There are few things more dispiriting than a mountain of paperwork that needs sorting and filing. Ensure yours doesn’t swell any further this year by requesting that your bills and statements be sent in electronic form. More and more companies and organisations offer this option. Granted, its probably to save money rather than the environment, but why not turn their greed to your advantage?

Resist at all costs the temptation to print documents. This would simply put you back where you were – worse off in fact because you’d be paying for the paper and ink rather than the senders. This can be a bit of an adjustment for those of us schooled in the importance of keeping paper records.

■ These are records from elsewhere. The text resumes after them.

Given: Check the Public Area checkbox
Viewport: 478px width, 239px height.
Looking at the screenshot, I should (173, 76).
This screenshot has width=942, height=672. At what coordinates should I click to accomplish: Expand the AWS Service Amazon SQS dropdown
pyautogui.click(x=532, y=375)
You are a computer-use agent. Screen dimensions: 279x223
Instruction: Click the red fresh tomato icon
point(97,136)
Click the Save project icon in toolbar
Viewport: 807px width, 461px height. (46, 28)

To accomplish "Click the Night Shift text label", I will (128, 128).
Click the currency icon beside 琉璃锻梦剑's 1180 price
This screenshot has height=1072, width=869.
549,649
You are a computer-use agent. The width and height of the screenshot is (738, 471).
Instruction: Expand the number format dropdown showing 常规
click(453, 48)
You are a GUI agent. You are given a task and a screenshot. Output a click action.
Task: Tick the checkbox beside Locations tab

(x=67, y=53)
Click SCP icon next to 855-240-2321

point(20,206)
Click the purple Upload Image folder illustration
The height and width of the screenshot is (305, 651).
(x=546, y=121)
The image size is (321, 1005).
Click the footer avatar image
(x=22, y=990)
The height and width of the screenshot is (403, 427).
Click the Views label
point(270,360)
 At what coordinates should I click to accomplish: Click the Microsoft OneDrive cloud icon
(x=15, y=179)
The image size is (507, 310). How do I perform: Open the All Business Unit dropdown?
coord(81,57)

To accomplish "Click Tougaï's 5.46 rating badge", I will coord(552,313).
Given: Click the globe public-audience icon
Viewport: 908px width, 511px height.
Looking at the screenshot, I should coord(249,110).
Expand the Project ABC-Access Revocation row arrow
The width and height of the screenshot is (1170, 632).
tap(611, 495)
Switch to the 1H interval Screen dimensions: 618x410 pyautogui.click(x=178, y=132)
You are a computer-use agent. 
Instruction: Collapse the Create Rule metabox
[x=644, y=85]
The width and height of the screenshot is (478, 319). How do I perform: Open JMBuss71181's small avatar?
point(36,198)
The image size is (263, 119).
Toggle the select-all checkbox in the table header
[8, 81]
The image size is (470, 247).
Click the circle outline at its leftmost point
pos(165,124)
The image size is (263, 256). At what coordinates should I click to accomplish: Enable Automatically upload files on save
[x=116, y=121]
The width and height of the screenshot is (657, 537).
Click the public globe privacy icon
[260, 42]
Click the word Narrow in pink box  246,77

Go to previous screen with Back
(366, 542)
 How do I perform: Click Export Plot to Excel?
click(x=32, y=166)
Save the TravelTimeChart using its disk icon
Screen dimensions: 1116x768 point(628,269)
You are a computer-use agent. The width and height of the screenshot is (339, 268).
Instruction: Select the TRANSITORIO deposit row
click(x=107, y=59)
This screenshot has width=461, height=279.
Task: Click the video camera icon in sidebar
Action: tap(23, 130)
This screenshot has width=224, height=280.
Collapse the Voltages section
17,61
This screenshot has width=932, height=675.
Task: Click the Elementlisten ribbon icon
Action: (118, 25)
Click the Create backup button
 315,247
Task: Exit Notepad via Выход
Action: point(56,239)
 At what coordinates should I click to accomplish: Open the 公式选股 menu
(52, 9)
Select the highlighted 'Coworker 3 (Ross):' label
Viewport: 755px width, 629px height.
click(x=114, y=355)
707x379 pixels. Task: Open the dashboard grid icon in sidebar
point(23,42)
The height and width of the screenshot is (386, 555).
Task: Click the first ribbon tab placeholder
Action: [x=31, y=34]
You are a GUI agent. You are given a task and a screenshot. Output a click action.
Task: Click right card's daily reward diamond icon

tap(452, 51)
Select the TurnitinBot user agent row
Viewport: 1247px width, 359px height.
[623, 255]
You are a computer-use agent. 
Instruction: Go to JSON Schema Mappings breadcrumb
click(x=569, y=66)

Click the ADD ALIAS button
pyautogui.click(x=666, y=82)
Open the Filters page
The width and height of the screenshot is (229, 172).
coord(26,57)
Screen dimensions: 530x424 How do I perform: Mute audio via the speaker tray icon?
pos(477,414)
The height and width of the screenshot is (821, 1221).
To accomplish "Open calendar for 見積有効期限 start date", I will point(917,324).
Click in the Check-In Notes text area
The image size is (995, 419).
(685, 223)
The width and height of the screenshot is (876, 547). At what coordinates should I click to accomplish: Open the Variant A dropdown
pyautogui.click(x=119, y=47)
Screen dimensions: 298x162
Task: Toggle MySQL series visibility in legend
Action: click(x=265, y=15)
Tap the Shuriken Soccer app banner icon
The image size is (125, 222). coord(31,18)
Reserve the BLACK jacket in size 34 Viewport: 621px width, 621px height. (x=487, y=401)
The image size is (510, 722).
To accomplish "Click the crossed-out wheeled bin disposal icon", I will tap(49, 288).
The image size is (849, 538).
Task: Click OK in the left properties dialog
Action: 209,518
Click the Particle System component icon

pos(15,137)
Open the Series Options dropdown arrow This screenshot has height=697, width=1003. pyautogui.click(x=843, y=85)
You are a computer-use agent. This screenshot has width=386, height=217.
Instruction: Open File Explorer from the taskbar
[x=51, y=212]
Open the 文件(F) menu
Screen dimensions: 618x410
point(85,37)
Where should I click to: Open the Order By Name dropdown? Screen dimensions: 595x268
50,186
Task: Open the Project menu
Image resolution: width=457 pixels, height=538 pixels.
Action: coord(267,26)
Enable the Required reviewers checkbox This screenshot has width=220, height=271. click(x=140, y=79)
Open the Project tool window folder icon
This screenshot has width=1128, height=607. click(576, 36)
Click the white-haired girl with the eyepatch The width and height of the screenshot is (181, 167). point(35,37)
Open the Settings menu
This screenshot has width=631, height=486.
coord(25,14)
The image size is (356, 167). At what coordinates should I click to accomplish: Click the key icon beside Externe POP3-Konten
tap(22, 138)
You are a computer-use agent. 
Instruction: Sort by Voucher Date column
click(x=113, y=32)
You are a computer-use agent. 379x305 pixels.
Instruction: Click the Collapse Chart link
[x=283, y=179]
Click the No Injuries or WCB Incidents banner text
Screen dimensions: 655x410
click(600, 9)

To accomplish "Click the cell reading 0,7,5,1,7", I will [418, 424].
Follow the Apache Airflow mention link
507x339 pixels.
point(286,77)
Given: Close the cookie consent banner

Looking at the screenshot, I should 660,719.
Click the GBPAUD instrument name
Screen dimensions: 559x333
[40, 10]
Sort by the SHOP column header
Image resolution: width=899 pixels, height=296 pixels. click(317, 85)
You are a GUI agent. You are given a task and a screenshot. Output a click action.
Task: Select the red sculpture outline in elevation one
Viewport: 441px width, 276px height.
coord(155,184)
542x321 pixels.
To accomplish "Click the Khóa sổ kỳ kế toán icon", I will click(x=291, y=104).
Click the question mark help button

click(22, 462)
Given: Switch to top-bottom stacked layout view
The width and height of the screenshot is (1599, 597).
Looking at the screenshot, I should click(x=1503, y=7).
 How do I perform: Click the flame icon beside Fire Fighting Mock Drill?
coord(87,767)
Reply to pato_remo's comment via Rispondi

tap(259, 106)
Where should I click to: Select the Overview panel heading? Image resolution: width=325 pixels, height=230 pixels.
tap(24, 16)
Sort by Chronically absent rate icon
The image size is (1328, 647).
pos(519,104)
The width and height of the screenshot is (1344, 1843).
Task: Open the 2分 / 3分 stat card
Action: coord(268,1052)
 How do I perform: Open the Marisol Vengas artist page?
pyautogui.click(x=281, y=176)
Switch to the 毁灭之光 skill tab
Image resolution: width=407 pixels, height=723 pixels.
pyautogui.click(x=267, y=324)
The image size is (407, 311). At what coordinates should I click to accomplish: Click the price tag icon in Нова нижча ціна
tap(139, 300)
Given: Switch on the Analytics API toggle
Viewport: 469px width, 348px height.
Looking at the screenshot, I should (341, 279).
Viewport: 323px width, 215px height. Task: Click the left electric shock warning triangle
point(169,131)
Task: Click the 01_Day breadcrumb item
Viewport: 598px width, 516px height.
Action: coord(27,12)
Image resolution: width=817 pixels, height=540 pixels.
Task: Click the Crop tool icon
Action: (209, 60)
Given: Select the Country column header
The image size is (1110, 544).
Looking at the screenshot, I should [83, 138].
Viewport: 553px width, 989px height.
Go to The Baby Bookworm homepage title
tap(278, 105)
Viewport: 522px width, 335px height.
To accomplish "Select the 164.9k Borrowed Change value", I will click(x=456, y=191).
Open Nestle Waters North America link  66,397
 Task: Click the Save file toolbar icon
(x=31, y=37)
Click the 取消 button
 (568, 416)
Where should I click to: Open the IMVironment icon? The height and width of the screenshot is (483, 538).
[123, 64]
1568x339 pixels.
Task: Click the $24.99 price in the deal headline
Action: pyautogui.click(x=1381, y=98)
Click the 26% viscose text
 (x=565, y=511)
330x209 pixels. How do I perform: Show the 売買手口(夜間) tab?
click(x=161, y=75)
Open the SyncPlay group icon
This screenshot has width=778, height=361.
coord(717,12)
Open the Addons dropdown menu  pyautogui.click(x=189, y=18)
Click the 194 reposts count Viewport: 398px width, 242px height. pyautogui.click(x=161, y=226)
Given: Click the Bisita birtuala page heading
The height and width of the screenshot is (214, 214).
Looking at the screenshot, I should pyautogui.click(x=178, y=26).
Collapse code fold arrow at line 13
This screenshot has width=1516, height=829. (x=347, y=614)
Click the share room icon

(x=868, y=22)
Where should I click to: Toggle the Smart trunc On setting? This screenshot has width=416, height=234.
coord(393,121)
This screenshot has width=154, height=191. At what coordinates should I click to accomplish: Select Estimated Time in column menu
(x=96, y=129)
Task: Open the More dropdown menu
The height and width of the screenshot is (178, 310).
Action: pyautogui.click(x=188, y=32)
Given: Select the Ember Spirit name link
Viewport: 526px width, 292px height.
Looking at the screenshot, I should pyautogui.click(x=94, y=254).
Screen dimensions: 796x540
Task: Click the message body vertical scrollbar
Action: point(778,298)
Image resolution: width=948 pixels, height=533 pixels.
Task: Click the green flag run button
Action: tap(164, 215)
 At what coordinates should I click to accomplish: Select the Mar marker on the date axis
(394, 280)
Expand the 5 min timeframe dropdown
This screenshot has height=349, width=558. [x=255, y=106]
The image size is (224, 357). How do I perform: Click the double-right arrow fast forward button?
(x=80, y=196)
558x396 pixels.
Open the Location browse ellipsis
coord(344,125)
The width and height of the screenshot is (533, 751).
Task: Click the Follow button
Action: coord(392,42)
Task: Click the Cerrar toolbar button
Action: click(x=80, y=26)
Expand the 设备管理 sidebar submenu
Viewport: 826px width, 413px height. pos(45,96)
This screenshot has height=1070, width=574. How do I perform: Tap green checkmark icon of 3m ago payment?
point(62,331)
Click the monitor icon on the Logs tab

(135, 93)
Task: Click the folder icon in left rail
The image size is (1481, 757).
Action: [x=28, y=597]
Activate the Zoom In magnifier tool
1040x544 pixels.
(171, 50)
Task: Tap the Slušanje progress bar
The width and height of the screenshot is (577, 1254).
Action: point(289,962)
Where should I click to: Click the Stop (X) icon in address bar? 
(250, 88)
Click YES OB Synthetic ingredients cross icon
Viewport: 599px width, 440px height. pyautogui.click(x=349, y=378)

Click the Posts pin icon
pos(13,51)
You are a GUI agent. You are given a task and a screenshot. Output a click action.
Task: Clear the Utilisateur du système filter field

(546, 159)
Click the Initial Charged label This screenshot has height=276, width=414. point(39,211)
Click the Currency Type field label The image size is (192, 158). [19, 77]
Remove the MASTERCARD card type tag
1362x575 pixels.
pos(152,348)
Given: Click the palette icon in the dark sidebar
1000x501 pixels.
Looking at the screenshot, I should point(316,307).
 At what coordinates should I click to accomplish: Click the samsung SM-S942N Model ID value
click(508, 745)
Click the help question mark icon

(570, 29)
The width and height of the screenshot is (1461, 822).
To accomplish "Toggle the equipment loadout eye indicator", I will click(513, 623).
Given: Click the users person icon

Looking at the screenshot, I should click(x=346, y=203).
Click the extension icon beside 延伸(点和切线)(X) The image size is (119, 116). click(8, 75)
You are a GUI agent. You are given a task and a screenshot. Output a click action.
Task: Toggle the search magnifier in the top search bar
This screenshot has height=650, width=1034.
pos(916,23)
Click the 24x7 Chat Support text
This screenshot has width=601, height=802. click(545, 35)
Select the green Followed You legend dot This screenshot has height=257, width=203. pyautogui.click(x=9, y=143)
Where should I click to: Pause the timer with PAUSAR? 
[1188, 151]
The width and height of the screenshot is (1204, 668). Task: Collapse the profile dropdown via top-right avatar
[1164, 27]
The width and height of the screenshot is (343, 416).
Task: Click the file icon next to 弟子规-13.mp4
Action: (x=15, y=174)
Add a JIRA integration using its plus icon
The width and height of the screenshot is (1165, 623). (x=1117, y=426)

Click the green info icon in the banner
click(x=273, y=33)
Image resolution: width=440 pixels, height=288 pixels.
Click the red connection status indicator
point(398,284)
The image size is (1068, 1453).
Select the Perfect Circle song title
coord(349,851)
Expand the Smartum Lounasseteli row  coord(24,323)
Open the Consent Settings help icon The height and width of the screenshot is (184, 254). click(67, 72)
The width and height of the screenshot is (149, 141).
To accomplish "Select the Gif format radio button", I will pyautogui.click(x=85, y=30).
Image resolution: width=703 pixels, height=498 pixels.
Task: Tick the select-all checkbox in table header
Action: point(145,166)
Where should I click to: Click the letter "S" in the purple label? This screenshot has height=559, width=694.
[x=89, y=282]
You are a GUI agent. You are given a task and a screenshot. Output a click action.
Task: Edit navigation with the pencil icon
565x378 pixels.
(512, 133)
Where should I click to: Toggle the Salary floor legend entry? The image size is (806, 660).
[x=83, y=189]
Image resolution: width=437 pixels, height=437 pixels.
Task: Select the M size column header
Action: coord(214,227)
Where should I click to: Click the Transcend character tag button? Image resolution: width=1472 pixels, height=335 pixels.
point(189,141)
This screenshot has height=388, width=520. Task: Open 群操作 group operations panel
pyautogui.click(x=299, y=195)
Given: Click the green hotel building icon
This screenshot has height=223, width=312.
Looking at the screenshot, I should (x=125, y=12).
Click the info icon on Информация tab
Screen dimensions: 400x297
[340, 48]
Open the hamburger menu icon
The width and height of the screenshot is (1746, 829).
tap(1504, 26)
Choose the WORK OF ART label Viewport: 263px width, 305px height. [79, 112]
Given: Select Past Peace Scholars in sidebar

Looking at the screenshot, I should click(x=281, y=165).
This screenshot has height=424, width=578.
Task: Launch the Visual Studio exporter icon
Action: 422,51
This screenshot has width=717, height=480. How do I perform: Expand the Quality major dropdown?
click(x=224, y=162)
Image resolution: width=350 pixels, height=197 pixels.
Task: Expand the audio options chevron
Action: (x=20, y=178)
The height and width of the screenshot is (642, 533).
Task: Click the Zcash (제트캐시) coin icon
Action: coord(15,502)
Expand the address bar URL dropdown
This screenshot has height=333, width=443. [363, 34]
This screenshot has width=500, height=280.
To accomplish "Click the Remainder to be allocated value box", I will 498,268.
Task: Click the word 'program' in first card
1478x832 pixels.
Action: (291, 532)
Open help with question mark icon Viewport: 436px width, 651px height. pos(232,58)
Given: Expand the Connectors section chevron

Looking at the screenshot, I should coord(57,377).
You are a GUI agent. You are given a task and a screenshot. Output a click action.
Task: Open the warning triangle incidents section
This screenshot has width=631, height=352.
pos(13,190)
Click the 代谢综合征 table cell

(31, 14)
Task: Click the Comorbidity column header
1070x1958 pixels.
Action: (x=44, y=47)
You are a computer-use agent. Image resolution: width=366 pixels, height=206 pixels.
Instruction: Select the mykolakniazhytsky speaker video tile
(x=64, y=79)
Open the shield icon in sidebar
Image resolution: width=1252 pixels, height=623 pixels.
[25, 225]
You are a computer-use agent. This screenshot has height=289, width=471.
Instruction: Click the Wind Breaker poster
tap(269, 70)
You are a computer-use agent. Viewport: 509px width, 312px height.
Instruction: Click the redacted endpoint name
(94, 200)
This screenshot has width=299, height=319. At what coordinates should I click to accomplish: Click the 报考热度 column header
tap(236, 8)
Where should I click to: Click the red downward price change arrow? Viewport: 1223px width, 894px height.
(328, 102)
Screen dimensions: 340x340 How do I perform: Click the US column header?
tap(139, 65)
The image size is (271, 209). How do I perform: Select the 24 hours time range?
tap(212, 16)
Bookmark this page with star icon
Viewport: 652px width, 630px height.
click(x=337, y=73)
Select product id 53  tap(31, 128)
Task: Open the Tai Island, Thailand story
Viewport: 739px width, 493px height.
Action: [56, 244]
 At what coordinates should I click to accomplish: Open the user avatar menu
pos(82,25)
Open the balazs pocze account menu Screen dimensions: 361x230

Capture other important documents like passports, air tickets and receipts using a scanner or cellphone camera and they’ll be available long after the originals are lost or faded.

Then make sure you organise this information, either in virtual files on your computer or, even better, in a cloud-based programme like Evernote. This way if anything happens to your PC, your documents will survive.

Get organised

Evernote is a lot more than an archiving tool. It’s also a superb programme for organising your thoughts and recording them, without the added pressure of sharing them with the world on social networks, although it gives you the option to do so.

A “note” can take many forms – a piece of formatted text, a webpage, a photograph, a voice clip, or even a handwritten “ink” note. Notes can be sorted into folders, then tagged, annotated, edited, given comments, searched and exported. Evernote’s available for all major operating systems, smartphones and tablets. There’s a premium, paid version for power users, but the free version is more than adequate for most needs.

Diarise it

Older readers will remember, or indeed still practise, that early January ritual of sitting down and transcribing the previous year’s annual diary entries into the new book. For most of us this is a tiresome, and today, totally unnecessary, chore.

All computers, smartphones and tablets come with electronic calendars. Most let you link to an online calendar, like those offered by Google’s Gmail and Facebook, and synchronise this information on all your devices, so it isn’t lost if one crashes or goes missing.

Backup

On the subject of gadgets imploding or going walkabout, new year is the perfect excuse to stop talking about and start backing up your data. Portable hard drives are relatively inexpensive and backup software on all recent computer operating systems means this is far less of a schlep than it used to be.

The problem with a local backup set-up like this is that if your computer is stolen or destroyed by say a fire, chances are your backup hard drive will have shared the same fate. This is why you’d be mad not to use a cloud storage solution like Sugarsync, Dropbox or Carbonite.

Most offer free, or inexpensive, basic versions and operate in the background backing up your precious data to the cloud.

An added bonus is that you can access this information from a range of devices, including most smartphones. I discovered just how useful this can be when I popped into a bank recently to close an unused credit card account. After queueing I was asked for details I didn’t have.

In the past I’d have had to abort the exercise. Instead, out came my cellphone and within seconds I was using Sugarsync to browse the online backup of my home PC’s My Document folder and opening the required document.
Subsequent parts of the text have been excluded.